-- How to complete this task --
Render every line of the rows below as a JSON list of strings, one string per line, and omit any blank lines.

BEGIN Available data

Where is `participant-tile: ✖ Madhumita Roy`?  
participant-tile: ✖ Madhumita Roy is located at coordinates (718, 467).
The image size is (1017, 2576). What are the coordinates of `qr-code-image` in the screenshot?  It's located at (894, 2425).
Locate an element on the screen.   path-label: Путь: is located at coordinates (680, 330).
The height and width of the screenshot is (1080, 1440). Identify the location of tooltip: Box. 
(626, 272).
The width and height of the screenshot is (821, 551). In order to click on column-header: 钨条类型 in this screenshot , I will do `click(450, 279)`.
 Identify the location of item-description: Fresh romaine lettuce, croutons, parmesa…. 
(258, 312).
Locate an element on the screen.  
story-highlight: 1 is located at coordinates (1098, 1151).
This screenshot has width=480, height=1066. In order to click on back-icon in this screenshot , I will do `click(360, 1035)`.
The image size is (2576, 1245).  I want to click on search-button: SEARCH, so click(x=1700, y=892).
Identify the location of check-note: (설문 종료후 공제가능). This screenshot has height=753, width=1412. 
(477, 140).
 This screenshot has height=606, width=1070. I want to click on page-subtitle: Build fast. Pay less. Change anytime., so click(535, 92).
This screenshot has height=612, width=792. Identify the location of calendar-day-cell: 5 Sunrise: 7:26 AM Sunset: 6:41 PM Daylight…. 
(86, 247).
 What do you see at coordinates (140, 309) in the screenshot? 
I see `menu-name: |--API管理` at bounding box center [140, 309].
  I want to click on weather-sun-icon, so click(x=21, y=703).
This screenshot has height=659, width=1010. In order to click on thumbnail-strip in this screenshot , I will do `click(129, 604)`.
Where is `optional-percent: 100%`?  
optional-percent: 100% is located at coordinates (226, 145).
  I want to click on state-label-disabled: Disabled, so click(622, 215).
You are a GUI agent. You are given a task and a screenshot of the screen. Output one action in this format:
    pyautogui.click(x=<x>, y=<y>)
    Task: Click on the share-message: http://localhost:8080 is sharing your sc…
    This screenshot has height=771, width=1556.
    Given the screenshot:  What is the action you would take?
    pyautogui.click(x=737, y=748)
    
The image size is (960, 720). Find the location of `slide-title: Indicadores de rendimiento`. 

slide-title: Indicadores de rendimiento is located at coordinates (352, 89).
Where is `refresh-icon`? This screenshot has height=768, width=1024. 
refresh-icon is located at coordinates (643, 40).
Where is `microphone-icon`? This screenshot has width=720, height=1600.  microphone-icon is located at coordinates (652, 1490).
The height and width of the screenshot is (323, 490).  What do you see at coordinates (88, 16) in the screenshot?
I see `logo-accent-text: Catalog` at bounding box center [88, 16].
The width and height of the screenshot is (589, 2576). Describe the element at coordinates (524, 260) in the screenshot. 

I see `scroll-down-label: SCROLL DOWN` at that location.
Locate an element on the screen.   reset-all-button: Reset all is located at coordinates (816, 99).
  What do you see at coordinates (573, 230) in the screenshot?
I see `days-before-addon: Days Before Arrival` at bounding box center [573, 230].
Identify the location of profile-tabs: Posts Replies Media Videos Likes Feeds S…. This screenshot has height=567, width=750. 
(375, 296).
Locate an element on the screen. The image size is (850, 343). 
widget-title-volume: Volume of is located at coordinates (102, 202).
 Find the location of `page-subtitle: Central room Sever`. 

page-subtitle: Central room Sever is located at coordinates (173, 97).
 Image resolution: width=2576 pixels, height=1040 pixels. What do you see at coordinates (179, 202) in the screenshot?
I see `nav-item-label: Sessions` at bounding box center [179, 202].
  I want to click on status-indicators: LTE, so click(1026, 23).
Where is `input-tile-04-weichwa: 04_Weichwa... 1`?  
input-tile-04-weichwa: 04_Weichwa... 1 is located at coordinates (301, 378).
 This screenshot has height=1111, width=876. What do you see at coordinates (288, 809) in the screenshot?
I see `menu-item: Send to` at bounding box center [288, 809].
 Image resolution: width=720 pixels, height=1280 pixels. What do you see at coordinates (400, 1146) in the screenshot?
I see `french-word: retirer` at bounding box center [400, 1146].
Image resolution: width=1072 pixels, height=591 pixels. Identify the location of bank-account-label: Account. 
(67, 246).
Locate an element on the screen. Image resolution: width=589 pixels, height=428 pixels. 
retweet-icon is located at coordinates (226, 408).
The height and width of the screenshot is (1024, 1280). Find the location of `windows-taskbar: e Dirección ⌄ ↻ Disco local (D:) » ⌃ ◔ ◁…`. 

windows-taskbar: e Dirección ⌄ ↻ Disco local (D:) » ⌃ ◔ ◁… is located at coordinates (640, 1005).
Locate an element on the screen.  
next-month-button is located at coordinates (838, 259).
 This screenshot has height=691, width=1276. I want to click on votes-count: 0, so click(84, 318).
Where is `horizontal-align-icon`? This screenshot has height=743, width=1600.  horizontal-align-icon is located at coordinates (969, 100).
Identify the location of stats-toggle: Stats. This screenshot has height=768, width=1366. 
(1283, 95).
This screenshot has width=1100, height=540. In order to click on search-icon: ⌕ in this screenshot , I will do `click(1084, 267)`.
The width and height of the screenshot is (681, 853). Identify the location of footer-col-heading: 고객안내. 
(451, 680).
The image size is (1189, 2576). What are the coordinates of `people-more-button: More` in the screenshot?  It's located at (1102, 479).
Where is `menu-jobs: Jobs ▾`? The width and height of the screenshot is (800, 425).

END Available data

-- Exercise result --
[
  "Where is `participant-tile: ✖ Madhumita Roy`?  ",
  "participant-tile: ✖ Madhumita Roy is located at coordinates (718, 467).",
  "The image size is (1017, 2576). What are the coordinates of `qr-code-image` in the screenshot?  It's located at (894, 2425).",
  "Locate an element on the screen.   path-label: Путь: is located at coordinates (680, 330).",
  "The height and width of the screenshot is (1080, 1440). Identify the location of tooltip: Box. ",
  "(626, 272).",
  "The width and height of the screenshot is (821, 551). In order to click on column-header: 钨条类型 in this screenshot , I will do `click(450, 279)`.",
  " Identify the location of item-description: Fresh romaine lettuce, croutons, parmesa…. ",
  "(258, 312).",
  "Locate an element on the screen.  ",
  "story-highlight: 1 is located at coordinates (1098, 1151).",
  "This screenshot has width=480, height=1066. In order to click on back-icon in this screenshot , I will do `click(360, 1035)`.",
  "The image size is (2576, 1245).  I want to click on search-button: SEARCH, so click(x=1700, y=892).",
  "Identify the location of check-note: (설문 종료후 공제가능). This screenshot has height=753, width=1412. ",
  "(477, 140).",
  " This screenshot has height=606, width=1070. I want to click on page-subtitle: Build fast. Pay less. Change anytime., so click(535, 92).",
  "This screenshot has height=612, width=792. Identify the location of calendar-day-cell: 5 Sunrise: 7:26 AM Sunset: 6:41 PM Daylight…. ",
  "(86, 247).",
  " What do you see at coordinates (140, 309) in the screenshot? ",
  "I see `menu-name: |--API管理` at bounding box center [140, 309].",
  "  I want to click on weather-sun-icon, so click(x=21, y=703).",
  "This screenshot has height=659, width=1010. In order to click on thumbnail-strip in this screenshot , I will do `click(129, 604)`.",
  "Where is `optional-percent: 100%`?  ",
  "optional-percent: 100% is located at coordinates (226, 145).",
  "  I want to click on state-label-disabled: Disabled, so click(622, 215).",
  "You are a GUI agent. You are given a task and a screenshot of the screen. Output one action in this format:",
  "    pyautogui.click(x=<x>, y=<y>)",
  "    Task: Click on the share-message: http://localhost:8080 is sharing your sc…",
  "    This screenshot has height=771, width=1556.",
  "    Given the screenshot:  What is the action you would take?",
  "    pyautogui.click(x=737, y=748)",
  "The image size is (960, 720). Find the location of `slide-title: Indicadores de rendimiento`. ",
  "slide-title: Indicadores de rendimiento is located at coordinates (352, 89).",
  "Where is `refresh-icon`? This screenshot has height=768, width=1024. ",
  "refresh-icon is located at coordinates (643, 40).",
  "Where is `microphone-icon`? This screenshot has width=720, height=1600.  microphone-icon is located at coordinates (652, 1490).",
  "The height and width of the screenshot is (323, 490).  What do you see at coordinates (88, 16) in the screenshot?",
  "I see `logo-accent-text: Catalog` at bounding box center [88, 16].",
  "The width and height of the screenshot is (589, 2576). Describe the element at coordinates (524, 260) in the screenshot. ",
  "I see `scroll-down-label: SCROLL DOWN` at that location.",
  "Locate an element on the screen.   reset-all-button: Reset all is located at coordinates (816, 99).",
  "  What do you see at coordinates (573, 230) in the screenshot?",
  "I see `days-before-addon: Days Before Arrival` at bounding box center [573, 230].",
  "Identify the location of profile-tabs: Posts Replies Media Videos Likes Feeds S…. This screenshot has height=567, width=750. ",
  "(375, 296).",
  "Locate an element on the screen. The image size is (850, 343). ",
  "widget-title-volume: Volume of is located at coordinates (102, 202).",
  " Find the location of `page-subtitle: Central room Sever`. ",
  "page-subtitle: Central room Sever is located at coordinates (173, 97).",
  " Image resolution: width=2576 pixels, height=1040 pixels. What do you see at coordinates (179, 202) in the screenshot?",
  "I see `nav-item-label: Sessions` at bounding box center [179, 202].",
  "  I want to click on status-indicators: LTE, so click(1026, 23).",
  "Where is `input-tile-04-weichwa: 04_Weichwa... 1`?  ",
  "input-tile-04-weichwa: 04_Weichwa... 1 is located at coordinates (301, 378).",
  " This screenshot has height=1111, width=876. What do you see at coordinates (288, 809) in the screenshot?",
  "I see `menu-item: Send to` at bounding box center [288, 809].",
  " Image resolution: width=720 pixels, height=1280 pixels. What do you see at coordinates (400, 1146) in the screenshot?",
  "I see `french-word: retirer` at bounding box center [400, 1146].",
  "Image resolution: width=1072 pixels, height=591 pixels. Identify the location of bank-account-label: Account. ",
  "(67, 246).",
  "Locate an element on the screen. Image resolution: width=589 pixels, height=428 pixels. ",
  "retweet-icon is located at coordinates (226, 408).",
  "The height and width of the screenshot is (1024, 1280). Find the location of `windows-taskbar: e Dirección ⌄ ↻ Disco local (D:) » ⌃ ◔ ◁…`. ",
  "windows-taskbar: e Dirección ⌄ ↻ Disco local (D:) » ⌃ ◔ ◁… is located at coordinates (640, 1005).",
  "Locate an element on the screen.  ",
  "next-month-button is located at coordinates (838, 259).",
  " This screenshot has height=691, width=1276. I want to click on votes-count: 0, so click(84, 318).",
  "Where is `horizontal-align-icon`? This screenshot has height=743, width=1600.  horizontal-align-icon is located at coordinates (969, 100).",
  "Identify the location of stats-toggle: Stats. This screenshot has height=768, width=1366. ",
  "(1283, 95).",
  "This screenshot has width=1100, height=540. In order to click on search-icon: ⌕ in this screenshot , I will do `click(1084, 267)`.",
  "The width and height of the screenshot is (681, 853). Identify the location of footer-col-heading: 고객안내. ",
  "(451, 680).",
  "The image size is (1189, 2576). What are the coordinates of `people-more-button: More` in the screenshot?  It's located at (1102, 479).",
  "Where is `menu-jobs: Jobs ▾`? The width and height of the screenshot is (800, 425)."
]